TASK OBJECTIVE = Look for the line containing "公式SNS一覧 (309, 22)" in the listing below; from there, output every line exactly, the last one included.

^^^^

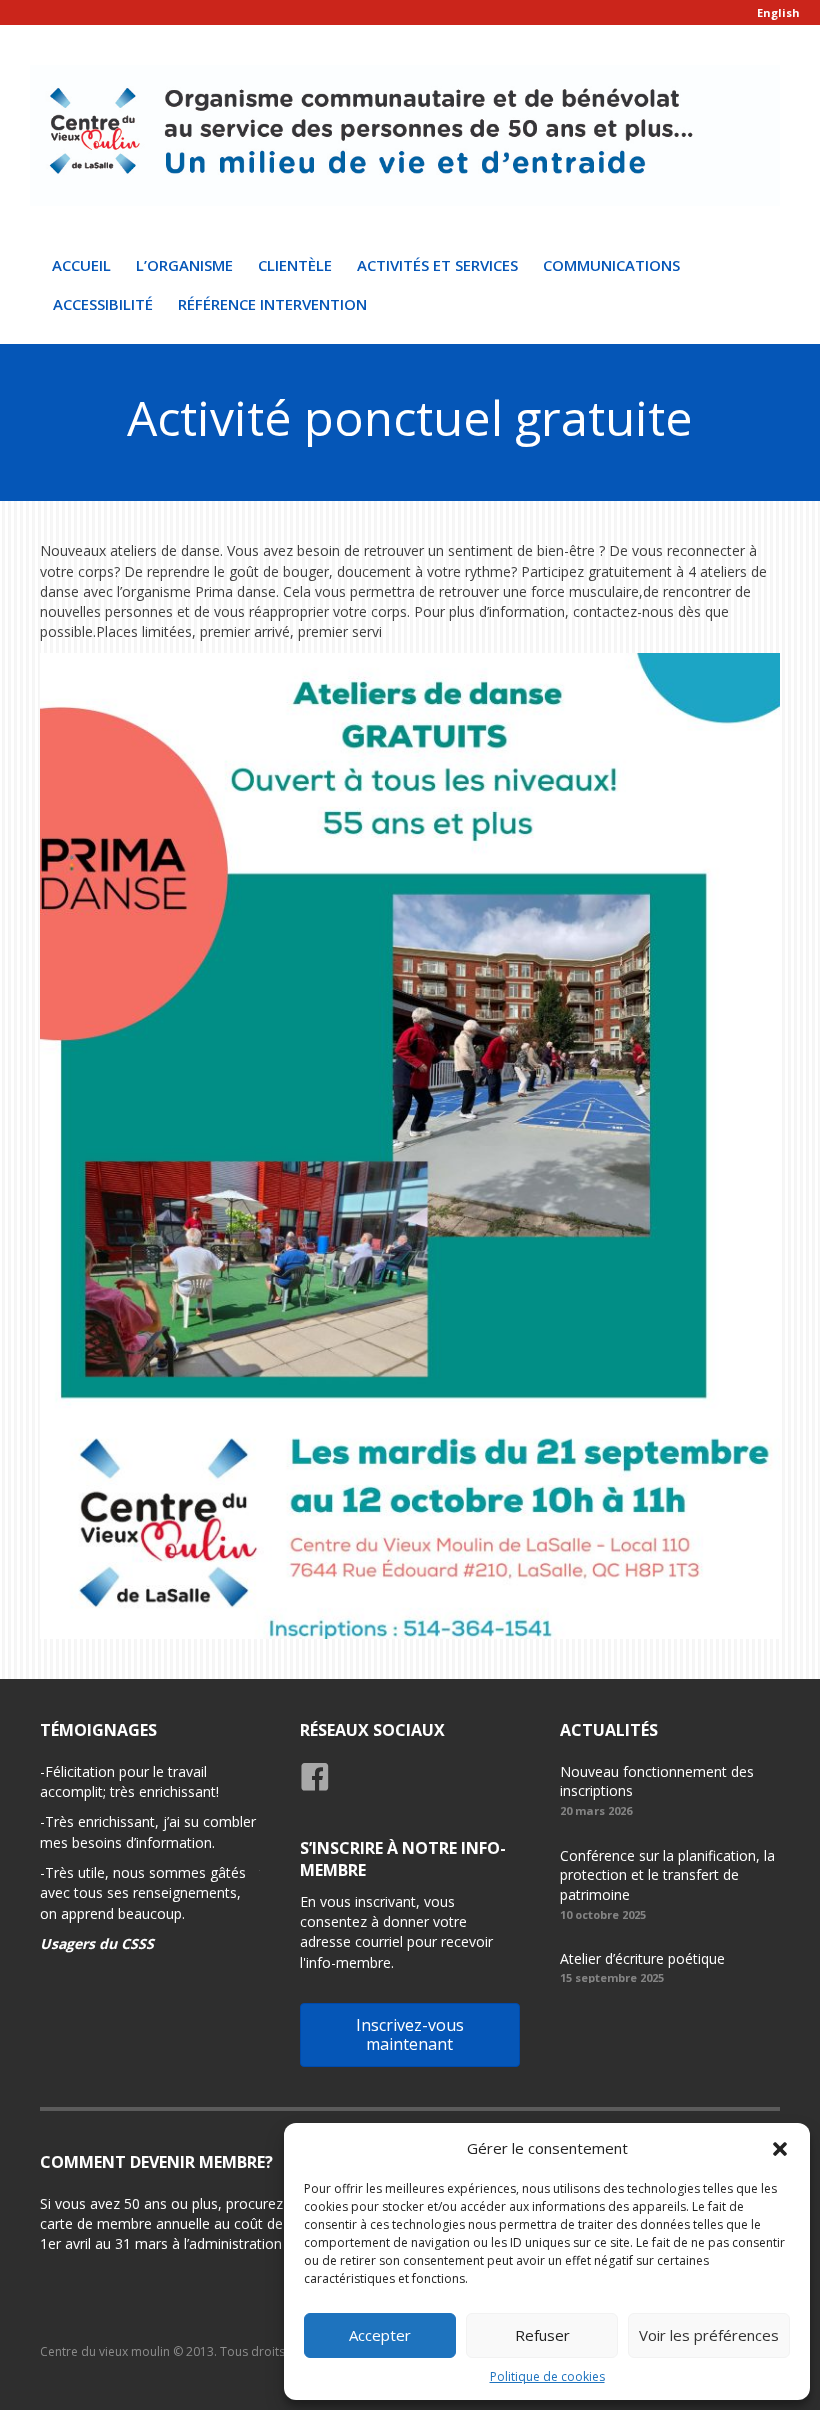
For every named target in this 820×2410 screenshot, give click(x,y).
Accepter (380, 2335)
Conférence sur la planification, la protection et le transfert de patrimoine (667, 1875)
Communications (611, 265)
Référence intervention (272, 304)
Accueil (81, 265)
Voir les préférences (709, 2335)
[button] (780, 2149)
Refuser (542, 2335)
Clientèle (295, 265)
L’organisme (184, 265)
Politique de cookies (547, 2376)
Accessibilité (103, 304)
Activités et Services (437, 265)
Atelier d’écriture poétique (642, 1958)
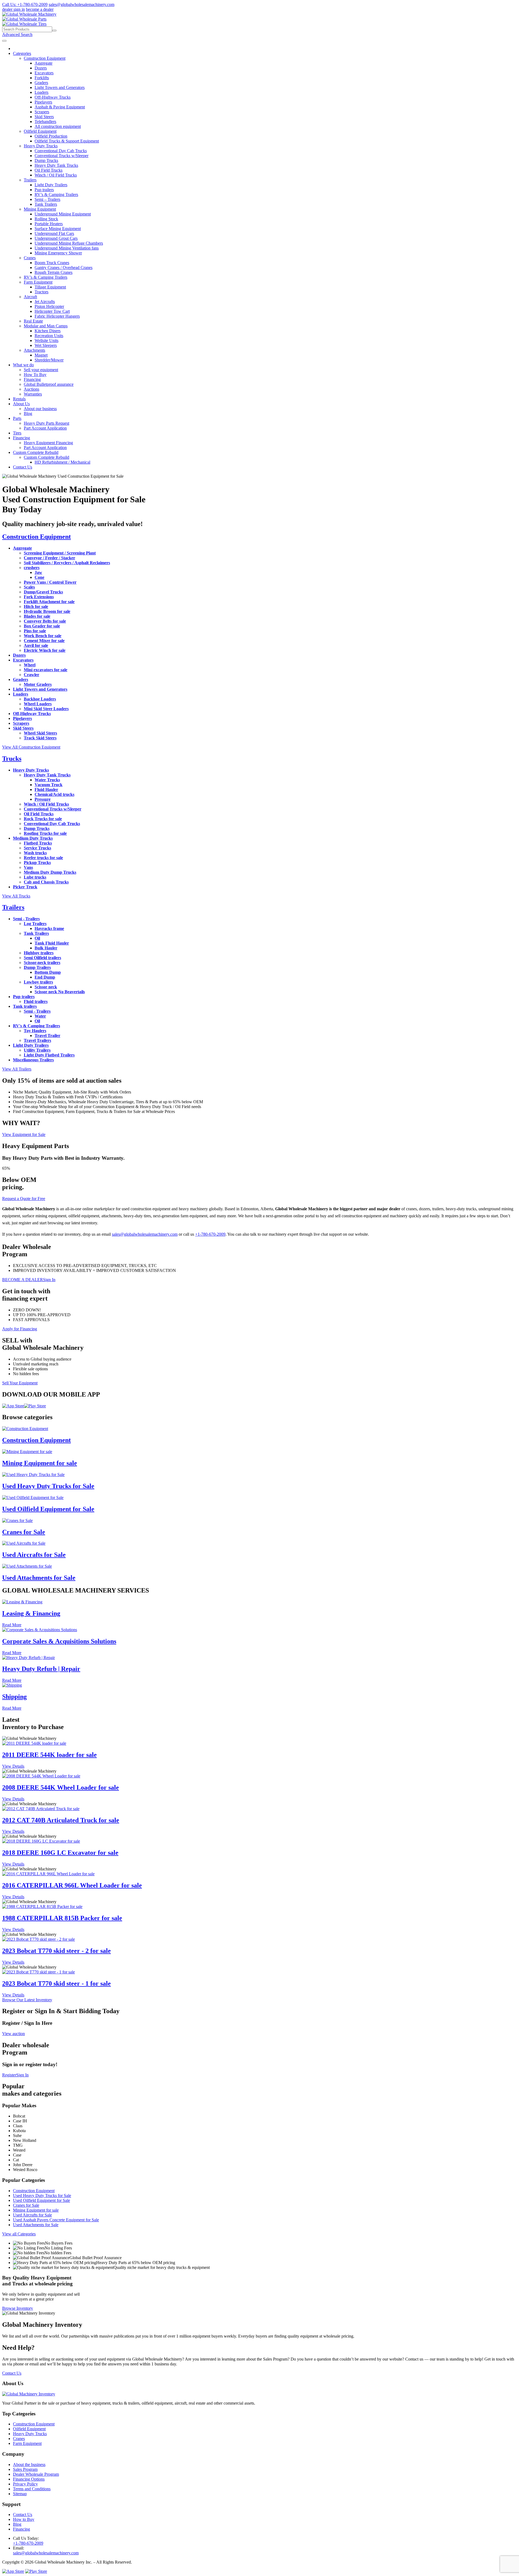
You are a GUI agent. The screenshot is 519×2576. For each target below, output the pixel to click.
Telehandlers (45, 121)
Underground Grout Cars (56, 238)
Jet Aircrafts (45, 301)
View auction (13, 2033)
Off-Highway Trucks (53, 97)
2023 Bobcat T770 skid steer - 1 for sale (56, 1983)
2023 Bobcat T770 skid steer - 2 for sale (56, 1950)
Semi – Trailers (47, 199)
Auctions (31, 389)
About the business (29, 2464)
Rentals (19, 399)
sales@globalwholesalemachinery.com (81, 4)
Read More (11, 1625)
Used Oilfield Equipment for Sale (48, 1509)
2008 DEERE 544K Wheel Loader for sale (60, 1787)
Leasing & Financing (31, 1613)
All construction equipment (58, 126)
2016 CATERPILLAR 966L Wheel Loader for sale (72, 1885)
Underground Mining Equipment (63, 214)
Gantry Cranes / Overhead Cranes (63, 267)
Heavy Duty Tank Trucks (56, 165)
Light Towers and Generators (60, 87)
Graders (41, 82)
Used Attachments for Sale (38, 1577)
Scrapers (42, 111)
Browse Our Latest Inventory (27, 1999)
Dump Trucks (46, 160)
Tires (17, 433)
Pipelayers (43, 102)
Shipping (14, 1696)
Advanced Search (17, 34)
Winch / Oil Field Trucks (56, 175)
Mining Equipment (40, 209)
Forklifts (42, 77)
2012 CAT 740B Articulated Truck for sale (60, 1820)
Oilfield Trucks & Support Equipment (67, 141)
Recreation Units (49, 335)
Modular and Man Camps (46, 326)
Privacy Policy (25, 2484)
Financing (32, 379)
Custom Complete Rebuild (35, 452)
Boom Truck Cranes (52, 262)
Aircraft (30, 296)
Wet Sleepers (46, 345)
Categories (22, 53)
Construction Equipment (44, 58)
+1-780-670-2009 (210, 1234)
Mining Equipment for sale (39, 1463)
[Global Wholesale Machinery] (29, 14)
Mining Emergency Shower (58, 253)
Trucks (11, 758)
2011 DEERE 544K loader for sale (49, 1754)
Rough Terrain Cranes (53, 272)
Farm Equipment (38, 282)
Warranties (33, 394)
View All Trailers (16, 1069)
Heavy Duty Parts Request (46, 423)
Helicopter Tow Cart (52, 311)
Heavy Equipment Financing (48, 442)
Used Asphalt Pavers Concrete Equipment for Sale (56, 2220)
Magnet (41, 355)
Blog (28, 413)
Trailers (30, 180)
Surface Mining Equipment (58, 228)
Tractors (41, 292)
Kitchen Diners (48, 330)
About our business (40, 408)
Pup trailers (44, 189)
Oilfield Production (51, 136)
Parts (17, 418)
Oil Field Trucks (48, 170)
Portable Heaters (49, 223)
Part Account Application (45, 428)
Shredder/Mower (49, 360)
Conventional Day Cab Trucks (61, 150)
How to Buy (23, 2519)
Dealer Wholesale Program (36, 2474)
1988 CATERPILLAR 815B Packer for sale (62, 1918)
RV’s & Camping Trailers (56, 194)
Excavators (44, 73)
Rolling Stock (46, 219)
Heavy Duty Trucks (41, 146)
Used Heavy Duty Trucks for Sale (48, 1486)
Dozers (41, 68)
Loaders (41, 92)
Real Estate (33, 321)
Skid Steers (44, 116)
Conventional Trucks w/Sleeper (61, 155)
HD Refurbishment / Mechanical (62, 462)
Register (9, 2075)
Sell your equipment (41, 369)
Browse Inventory (17, 2308)
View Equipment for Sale (23, 1134)
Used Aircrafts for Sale (34, 1554)
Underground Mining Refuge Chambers (69, 243)
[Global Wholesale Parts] (24, 19)
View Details (13, 1766)
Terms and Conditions (32, 2489)
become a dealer (40, 9)
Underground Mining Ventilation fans (67, 248)
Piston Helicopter (49, 306)
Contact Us (22, 467)
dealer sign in (13, 9)
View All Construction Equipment (31, 747)
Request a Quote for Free (23, 1198)
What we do (23, 365)
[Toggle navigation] (4, 41)
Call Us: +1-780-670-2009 (25, 4)
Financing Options (29, 2479)
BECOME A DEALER (22, 1279)
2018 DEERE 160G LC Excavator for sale (60, 1852)
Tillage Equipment (50, 287)
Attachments (34, 350)
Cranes (30, 257)
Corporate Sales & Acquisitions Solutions (59, 1641)
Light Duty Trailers (51, 184)
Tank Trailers (46, 204)
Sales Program (25, 2469)
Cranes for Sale (23, 1531)
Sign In (49, 1279)
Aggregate (43, 63)
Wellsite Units (46, 340)
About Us (21, 403)
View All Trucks (16, 896)
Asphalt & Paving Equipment (60, 107)
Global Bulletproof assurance (49, 384)
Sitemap (20, 2493)
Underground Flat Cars (54, 233)
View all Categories (19, 2234)
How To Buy (35, 374)
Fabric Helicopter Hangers (57, 316)
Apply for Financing (19, 1329)
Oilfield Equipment (40, 131)
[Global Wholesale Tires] (24, 24)
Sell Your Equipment (20, 1383)
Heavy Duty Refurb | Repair (41, 1668)
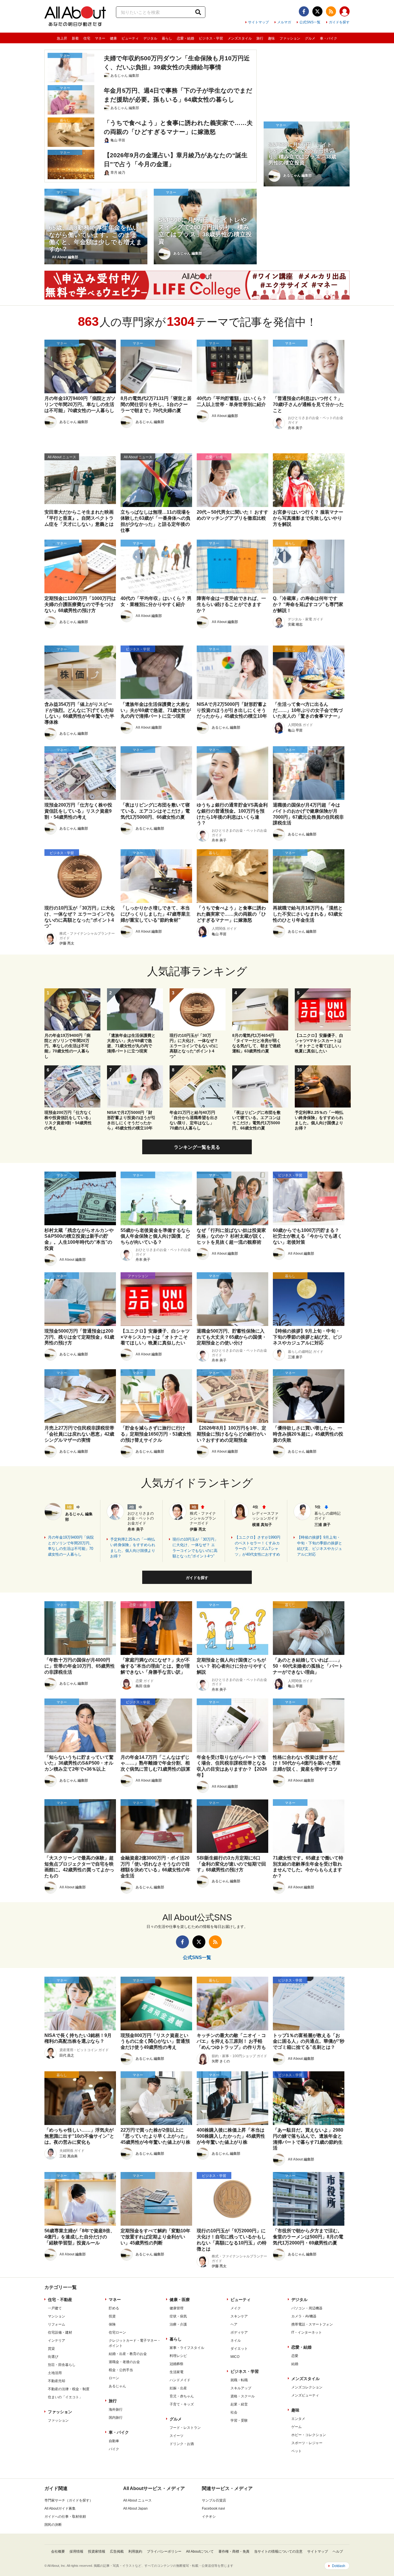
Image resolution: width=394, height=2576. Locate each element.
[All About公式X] (317, 11)
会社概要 (58, 2551)
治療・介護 (178, 2324)
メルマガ (284, 22)
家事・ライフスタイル (187, 2348)
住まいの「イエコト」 (65, 2397)
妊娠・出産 (178, 2388)
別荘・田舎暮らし (62, 2365)
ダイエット (239, 2349)
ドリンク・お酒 (182, 2444)
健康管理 (176, 2308)
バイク (114, 2449)
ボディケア (239, 2332)
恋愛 (294, 2356)
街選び (53, 2357)
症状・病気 (178, 2316)
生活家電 (176, 2372)
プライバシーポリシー (164, 2551)
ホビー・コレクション (308, 2435)
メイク (235, 2308)
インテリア (56, 2341)
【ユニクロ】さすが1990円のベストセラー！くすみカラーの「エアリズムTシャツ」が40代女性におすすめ (257, 1546)
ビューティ (130, 38)
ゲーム (296, 2427)
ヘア (233, 2324)
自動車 (114, 2441)
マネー (100, 38)
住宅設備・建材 (60, 2332)
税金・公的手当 (121, 2370)
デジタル (150, 38)
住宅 (86, 38)
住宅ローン (117, 2332)
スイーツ (176, 2436)
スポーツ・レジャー (306, 2443)
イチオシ (209, 2517)
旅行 (259, 38)
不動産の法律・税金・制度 (68, 2389)
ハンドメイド (180, 2380)
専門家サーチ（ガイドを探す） (68, 2500)
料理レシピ (178, 2356)
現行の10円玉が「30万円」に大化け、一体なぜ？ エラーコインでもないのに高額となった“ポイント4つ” (195, 1548)
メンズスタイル (240, 38)
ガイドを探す (339, 22)
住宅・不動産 (60, 2299)
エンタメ (298, 2419)
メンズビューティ (305, 2395)
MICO (234, 2357)
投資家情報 (96, 2551)
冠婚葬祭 (176, 2364)
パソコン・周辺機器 (306, 2308)
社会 (233, 2412)
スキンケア (239, 2316)
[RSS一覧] (331, 11)
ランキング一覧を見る (197, 1147)
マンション (56, 2316)
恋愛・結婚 (185, 38)
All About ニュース (137, 2500)
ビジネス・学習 (211, 38)
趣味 (271, 38)
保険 (112, 2324)
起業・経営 (239, 2404)
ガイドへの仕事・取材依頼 (65, 2517)
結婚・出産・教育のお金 (128, 2354)
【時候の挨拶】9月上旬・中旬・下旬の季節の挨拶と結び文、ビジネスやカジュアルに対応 (319, 1546)
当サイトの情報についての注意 (278, 2551)
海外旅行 (116, 2409)
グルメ (310, 38)
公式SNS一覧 (309, 22)
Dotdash (338, 2566)
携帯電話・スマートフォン (312, 2324)
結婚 (294, 2364)
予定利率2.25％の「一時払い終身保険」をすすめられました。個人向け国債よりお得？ (132, 1548)
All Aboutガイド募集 (60, 2508)
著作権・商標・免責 (233, 2551)
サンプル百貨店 (214, 2500)
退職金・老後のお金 (124, 2362)
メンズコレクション (306, 2387)
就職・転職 (239, 2380)
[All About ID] (344, 12)
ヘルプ (338, 2551)
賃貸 (51, 2349)
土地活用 (55, 2373)
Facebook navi (213, 2508)
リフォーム (56, 2324)
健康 (113, 38)
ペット (296, 2451)
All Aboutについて (200, 2551)
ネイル (235, 2341)
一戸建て (55, 2308)
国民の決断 (53, 2525)
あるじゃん (117, 2386)
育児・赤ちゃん (182, 2396)
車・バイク (328, 38)
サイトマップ (258, 22)
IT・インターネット (306, 2332)
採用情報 (76, 2551)
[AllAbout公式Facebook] (304, 11)
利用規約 (135, 2551)
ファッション (289, 38)
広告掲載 (117, 2551)
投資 (112, 2316)
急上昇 (62, 38)
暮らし (167, 38)
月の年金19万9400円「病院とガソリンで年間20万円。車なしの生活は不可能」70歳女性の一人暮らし (71, 1546)
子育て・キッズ (182, 2404)
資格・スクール (242, 2396)
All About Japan (135, 2508)
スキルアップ (240, 2388)
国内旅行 (116, 2418)
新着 (75, 38)
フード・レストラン (185, 2428)
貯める (114, 2308)
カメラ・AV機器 (303, 2316)
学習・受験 (239, 2420)
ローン (114, 2378)
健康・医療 (180, 2299)
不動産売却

^^^^

OUTPUT FOR THIS EXERCISE =
公式SNS一覧 (309, 22)
Dotdash (338, 2566)
携帯電話・スマートフォン (312, 2324)
結婚 (294, 2364)
予定利率2.25％の「一時払い終身保険」をすすめられました。個人向け国債よりお得？ (132, 1548)
All Aboutガイド募集 (60, 2508)
著作権・商標・免責 (233, 2551)
サンプル百貨店 (214, 2500)
退職金・老後のお金 (124, 2362)
メンズコレクション (306, 2387)
就職・転職 (239, 2380)
[All About ID] (344, 12)
ヘルプ (338, 2551)
賃貸 (51, 2349)
土地活用 (55, 2373)
Facebook navi (213, 2508)
リフォーム (56, 2324)
健康 (113, 38)
ペット (296, 2451)
All Aboutについて (200, 2551)
ネイル (235, 2341)
一戸建て (55, 2308)
国民の決断 (53, 2525)
あるじゃん (117, 2386)
育児・赤ちゃん (182, 2396)
車・バイク (328, 38)
サイトマップ (258, 22)
IT・インターネット (306, 2332)
採用情報 (76, 2551)
[AllAbout公式Facebook] (304, 11)
利用規約 (135, 2551)
ファッション (289, 38)
広告掲載 (117, 2551)
投資 (112, 2316)
急上昇 (62, 38)
暮らし (167, 38)
月の年金19万9400円「病院とガソリンで年間20万円。車なしの生活は不可能」70歳女性の一人暮らし (71, 1546)
子育て・キッズ (182, 2404)
資格・スクール (242, 2396)
All About Japan (135, 2508)
スキルアップ (240, 2388)
国内旅行 (116, 2418)
新着 (75, 38)
フード・レストラン (185, 2428)
貯める (114, 2308)
カメラ・AV機器 (303, 2316)
学習・受験 (239, 2420)
ローン (114, 2378)
健康・医療 (180, 2299)
不動産売却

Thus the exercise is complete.